▶ **Data**:
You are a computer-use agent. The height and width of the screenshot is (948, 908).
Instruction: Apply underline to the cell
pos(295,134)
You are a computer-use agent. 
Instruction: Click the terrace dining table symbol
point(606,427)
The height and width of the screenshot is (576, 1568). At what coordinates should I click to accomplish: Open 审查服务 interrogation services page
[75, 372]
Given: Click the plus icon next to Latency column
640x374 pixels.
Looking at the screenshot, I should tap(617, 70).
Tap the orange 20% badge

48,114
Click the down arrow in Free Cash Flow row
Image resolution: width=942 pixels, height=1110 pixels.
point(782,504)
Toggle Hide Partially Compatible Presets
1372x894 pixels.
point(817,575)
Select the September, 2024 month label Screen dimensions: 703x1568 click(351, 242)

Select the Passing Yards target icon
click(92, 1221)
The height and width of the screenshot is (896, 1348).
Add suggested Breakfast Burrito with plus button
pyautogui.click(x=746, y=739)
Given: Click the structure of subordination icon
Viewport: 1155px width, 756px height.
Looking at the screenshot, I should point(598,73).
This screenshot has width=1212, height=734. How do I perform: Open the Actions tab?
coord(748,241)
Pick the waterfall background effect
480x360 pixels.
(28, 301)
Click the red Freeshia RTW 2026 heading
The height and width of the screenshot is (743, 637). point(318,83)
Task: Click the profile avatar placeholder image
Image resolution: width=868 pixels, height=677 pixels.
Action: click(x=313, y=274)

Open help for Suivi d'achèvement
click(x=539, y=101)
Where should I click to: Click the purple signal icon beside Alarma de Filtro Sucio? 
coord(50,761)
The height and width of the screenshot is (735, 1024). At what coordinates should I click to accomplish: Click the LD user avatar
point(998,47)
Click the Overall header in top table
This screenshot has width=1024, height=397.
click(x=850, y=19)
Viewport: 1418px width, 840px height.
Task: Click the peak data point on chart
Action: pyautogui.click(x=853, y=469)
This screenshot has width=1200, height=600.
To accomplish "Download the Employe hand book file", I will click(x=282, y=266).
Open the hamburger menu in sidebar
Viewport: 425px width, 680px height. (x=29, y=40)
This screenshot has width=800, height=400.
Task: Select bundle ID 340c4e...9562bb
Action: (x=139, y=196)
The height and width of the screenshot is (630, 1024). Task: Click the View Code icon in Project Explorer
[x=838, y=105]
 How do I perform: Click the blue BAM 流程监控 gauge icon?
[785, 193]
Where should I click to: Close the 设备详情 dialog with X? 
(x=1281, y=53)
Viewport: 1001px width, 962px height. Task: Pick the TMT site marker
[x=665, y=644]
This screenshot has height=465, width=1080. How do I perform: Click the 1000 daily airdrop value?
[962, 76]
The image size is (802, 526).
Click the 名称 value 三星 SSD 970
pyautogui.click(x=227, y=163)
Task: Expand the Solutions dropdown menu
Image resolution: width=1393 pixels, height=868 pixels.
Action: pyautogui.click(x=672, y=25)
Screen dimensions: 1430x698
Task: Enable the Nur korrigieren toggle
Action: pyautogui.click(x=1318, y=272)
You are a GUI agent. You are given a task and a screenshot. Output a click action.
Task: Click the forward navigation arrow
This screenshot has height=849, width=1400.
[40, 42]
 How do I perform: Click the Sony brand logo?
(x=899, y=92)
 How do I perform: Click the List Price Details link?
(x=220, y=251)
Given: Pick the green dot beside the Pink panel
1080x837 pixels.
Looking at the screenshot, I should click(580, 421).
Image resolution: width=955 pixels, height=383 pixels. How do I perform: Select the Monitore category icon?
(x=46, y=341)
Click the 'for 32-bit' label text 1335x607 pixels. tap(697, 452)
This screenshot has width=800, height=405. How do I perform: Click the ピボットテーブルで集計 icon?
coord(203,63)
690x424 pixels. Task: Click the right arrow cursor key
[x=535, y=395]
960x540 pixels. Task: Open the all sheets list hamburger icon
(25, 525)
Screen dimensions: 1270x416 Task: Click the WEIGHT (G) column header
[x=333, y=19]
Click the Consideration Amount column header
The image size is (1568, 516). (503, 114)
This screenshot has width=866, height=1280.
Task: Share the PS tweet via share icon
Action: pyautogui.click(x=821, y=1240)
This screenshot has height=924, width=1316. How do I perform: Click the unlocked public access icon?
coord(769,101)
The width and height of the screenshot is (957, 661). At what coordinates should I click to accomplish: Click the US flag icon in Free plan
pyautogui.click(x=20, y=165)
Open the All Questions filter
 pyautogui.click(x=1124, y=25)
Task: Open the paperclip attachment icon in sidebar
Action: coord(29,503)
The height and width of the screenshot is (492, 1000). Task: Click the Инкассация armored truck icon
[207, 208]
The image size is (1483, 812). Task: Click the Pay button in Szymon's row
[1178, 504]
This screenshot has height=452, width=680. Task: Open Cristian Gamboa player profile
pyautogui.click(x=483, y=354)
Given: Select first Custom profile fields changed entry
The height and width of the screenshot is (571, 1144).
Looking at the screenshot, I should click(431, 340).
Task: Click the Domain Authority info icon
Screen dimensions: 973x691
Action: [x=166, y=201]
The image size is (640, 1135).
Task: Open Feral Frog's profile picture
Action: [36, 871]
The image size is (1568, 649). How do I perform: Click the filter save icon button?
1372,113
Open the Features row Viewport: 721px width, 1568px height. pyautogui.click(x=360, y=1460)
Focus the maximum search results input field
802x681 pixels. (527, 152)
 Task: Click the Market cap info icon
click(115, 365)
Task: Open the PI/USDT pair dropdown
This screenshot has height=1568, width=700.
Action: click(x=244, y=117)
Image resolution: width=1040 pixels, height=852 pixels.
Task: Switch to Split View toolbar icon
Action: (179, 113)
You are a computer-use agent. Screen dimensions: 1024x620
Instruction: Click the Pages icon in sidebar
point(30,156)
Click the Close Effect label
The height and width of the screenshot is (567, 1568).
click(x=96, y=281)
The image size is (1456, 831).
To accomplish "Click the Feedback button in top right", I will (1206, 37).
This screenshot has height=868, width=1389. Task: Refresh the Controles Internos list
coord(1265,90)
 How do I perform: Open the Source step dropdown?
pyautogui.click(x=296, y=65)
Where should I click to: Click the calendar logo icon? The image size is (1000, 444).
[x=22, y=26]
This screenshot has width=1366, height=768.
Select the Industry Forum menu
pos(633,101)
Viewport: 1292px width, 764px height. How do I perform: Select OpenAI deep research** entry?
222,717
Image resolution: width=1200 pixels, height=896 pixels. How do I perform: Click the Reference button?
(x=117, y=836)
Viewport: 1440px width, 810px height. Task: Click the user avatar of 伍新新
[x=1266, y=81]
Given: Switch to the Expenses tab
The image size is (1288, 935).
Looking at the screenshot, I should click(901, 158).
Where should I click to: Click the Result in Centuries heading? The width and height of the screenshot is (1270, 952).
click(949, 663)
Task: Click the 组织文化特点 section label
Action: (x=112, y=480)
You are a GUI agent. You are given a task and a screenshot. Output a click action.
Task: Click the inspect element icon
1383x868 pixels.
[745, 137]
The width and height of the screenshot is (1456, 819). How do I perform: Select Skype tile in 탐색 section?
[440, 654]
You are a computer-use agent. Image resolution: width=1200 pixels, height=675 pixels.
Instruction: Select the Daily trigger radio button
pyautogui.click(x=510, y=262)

▶ **Activity**: Every line of the listing, first to last, should be retyped exactly.

▶ **Exercise result**:
You are a computer-use agent. The height and width of the screenshot is (948, 908).
Instruction: Apply underline to the cell
pos(295,134)
You are a computer-use agent. 
Instruction: Click the terrace dining table symbol
point(606,427)
The height and width of the screenshot is (576, 1568). At what coordinates should I click to accomplish: Open 审查服务 interrogation services page
[75, 372]
Given: Click the plus icon next to Latency column
640x374 pixels.
Looking at the screenshot, I should tap(617, 70).
Tap the orange 20% badge

48,114
Click the down arrow in Free Cash Flow row
Image resolution: width=942 pixels, height=1110 pixels.
point(782,504)
Toggle Hide Partially Compatible Presets
1372x894 pixels.
point(817,575)
Select the September, 2024 month label Screen dimensions: 703x1568 click(351, 242)

Select the Passing Yards target icon
click(92, 1221)
The height and width of the screenshot is (896, 1348).
Add suggested Breakfast Burrito with plus button
pyautogui.click(x=746, y=739)
Given: Click the structure of subordination icon
Viewport: 1155px width, 756px height.
Looking at the screenshot, I should point(598,73).
This screenshot has width=1212, height=734. How do I perform: Open the Actions tab?
coord(748,241)
Pick the waterfall background effect
480x360 pixels.
(28, 301)
Click the red Freeshia RTW 2026 heading
The height and width of the screenshot is (743, 637). point(318,83)
Task: Click the profile avatar placeholder image
Image resolution: width=868 pixels, height=677 pixels.
Action: click(x=313, y=274)

Open help for Suivi d'achèvement
click(x=539, y=101)
Where should I click to: Click the purple signal icon beside Alarma de Filtro Sucio? 
coord(50,761)
The height and width of the screenshot is (735, 1024). At what coordinates should I click to accomplish: Click the LD user avatar
point(998,47)
Click the Overall header in top table
This screenshot has width=1024, height=397.
click(x=850, y=19)
Viewport: 1418px width, 840px height.
Task: Click the peak data point on chart
Action: pyautogui.click(x=853, y=469)
This screenshot has width=1200, height=600.
To accomplish "Download the Employe hand book file", I will click(x=282, y=266).
Open the hamburger menu in sidebar
Viewport: 425px width, 680px height. (x=29, y=40)
This screenshot has width=800, height=400.
Task: Select bundle ID 340c4e...9562bb
Action: (x=139, y=196)
The height and width of the screenshot is (630, 1024). Task: Click the View Code icon in Project Explorer
[x=838, y=105]
 How do I perform: Click the blue BAM 流程监控 gauge icon?
[785, 193]
Where should I click to: Close the 设备详情 dialog with X? 
(x=1281, y=53)
Viewport: 1001px width, 962px height. Task: Pick the TMT site marker
[x=665, y=644]
This screenshot has height=465, width=1080. How do I perform: Click the 1000 daily airdrop value?
[962, 76]
The image size is (802, 526).
Click the 名称 value 三星 SSD 970
pyautogui.click(x=227, y=163)
Task: Expand the Solutions dropdown menu
Image resolution: width=1393 pixels, height=868 pixels.
Action: pyautogui.click(x=672, y=25)
Screen dimensions: 1430x698
Task: Enable the Nur korrigieren toggle
Action: pyautogui.click(x=1318, y=272)
You are a GUI agent. You are given a task and a screenshot. Output a click action.
Task: Click the forward navigation arrow
This screenshot has height=849, width=1400.
[40, 42]
 How do I perform: Click the Sony brand logo?
(x=899, y=92)
 How do I perform: Click the List Price Details link?
(x=220, y=251)
Given: Pick the green dot beside the Pink panel
1080x837 pixels.
Looking at the screenshot, I should click(580, 421).
Image resolution: width=955 pixels, height=383 pixels. How do I perform: Select the Monitore category icon?
(x=46, y=341)
Click the 'for 32-bit' label text 1335x607 pixels. tap(697, 452)
This screenshot has width=800, height=405. How do I perform: Click the ピボットテーブルで集計 icon?
coord(203,63)
690x424 pixels. Task: Click the right arrow cursor key
[x=535, y=395]
960x540 pixels. Task: Open the all sheets list hamburger icon
(25, 525)
Screen dimensions: 1270x416 Task: Click the WEIGHT (G) column header
[x=333, y=19]
Click the Consideration Amount column header
The image size is (1568, 516). (503, 114)
This screenshot has width=866, height=1280.
Task: Share the PS tweet via share icon
Action: pyautogui.click(x=821, y=1240)
This screenshot has height=924, width=1316. How do I perform: Click the unlocked public access icon?
coord(769,101)
The width and height of the screenshot is (957, 661). At what coordinates should I click to accomplish: Click the US flag icon in Free plan
pyautogui.click(x=20, y=165)
Open the All Questions filter
 pyautogui.click(x=1124, y=25)
Task: Open the paperclip attachment icon in sidebar
Action: coord(29,503)
The height and width of the screenshot is (492, 1000). Task: Click the Инкассация armored truck icon
[207, 208]
The image size is (1483, 812). Task: Click the Pay button in Szymon's row
[1178, 504]
This screenshot has height=452, width=680. Task: Open Cristian Gamboa player profile
pyautogui.click(x=483, y=354)
Given: Select first Custom profile fields changed entry
The height and width of the screenshot is (571, 1144).
Looking at the screenshot, I should click(431, 340).
Task: Click the Domain Authority info icon
Screen dimensions: 973x691
Action: [x=166, y=201]
The image size is (640, 1135).
Task: Open Feral Frog's profile picture
Action: [36, 871]
The image size is (1568, 649). How do I perform: Click the filter save icon button?
1372,113
Open the Features row Viewport: 721px width, 1568px height. pyautogui.click(x=360, y=1460)
Focus the maximum search results input field
802x681 pixels. (527, 152)
 Task: Click the Market cap info icon
click(115, 365)
Task: Open the PI/USDT pair dropdown
This screenshot has height=1568, width=700.
Action: click(x=244, y=117)
Image resolution: width=1040 pixels, height=852 pixels.
Task: Switch to Split View toolbar icon
Action: (179, 113)
You are a computer-use agent. Screen dimensions: 1024x620
Instruction: Click the Pages icon in sidebar
point(30,156)
Click the Close Effect label
The height and width of the screenshot is (567, 1568).
click(x=96, y=281)
The image size is (1456, 831).
To accomplish "Click the Feedback button in top right", I will (1206, 37).
This screenshot has height=868, width=1389. Task: Refresh the Controles Internos list
coord(1265,90)
 How do I perform: Open the Source step dropdown?
pyautogui.click(x=296, y=65)
Where should I click to: Click the calendar logo icon? The image size is (1000, 444).
[x=22, y=26]
This screenshot has width=1366, height=768.
Select the Industry Forum menu
pos(633,101)
Viewport: 1292px width, 764px height. How do I perform: Select OpenAI deep research** entry?
222,717
Image resolution: width=1200 pixels, height=896 pixels. How do I perform: Click the Reference button?
(x=117, y=836)
Viewport: 1440px width, 810px height. Task: Click the user avatar of 伍新新
[x=1266, y=81]
Given: Switch to the Expenses tab
The image size is (1288, 935).
Looking at the screenshot, I should click(901, 158).
Where should I click to: Click the Result in Centuries heading? The width and height of the screenshot is (1270, 952).
click(949, 663)
Task: Click the 组织文化特点 section label
Action: (x=112, y=480)
You are a GUI agent. You are given a task and a screenshot. Output a click action.
Task: Click the inspect element icon
1383x868 pixels.
[745, 137]
The width and height of the screenshot is (1456, 819). How do I perform: Select Skype tile in 탐색 section?
[440, 654]
You are a computer-use agent. Image resolution: width=1200 pixels, height=675 pixels.
Instruction: Select the Daily trigger radio button
pyautogui.click(x=510, y=262)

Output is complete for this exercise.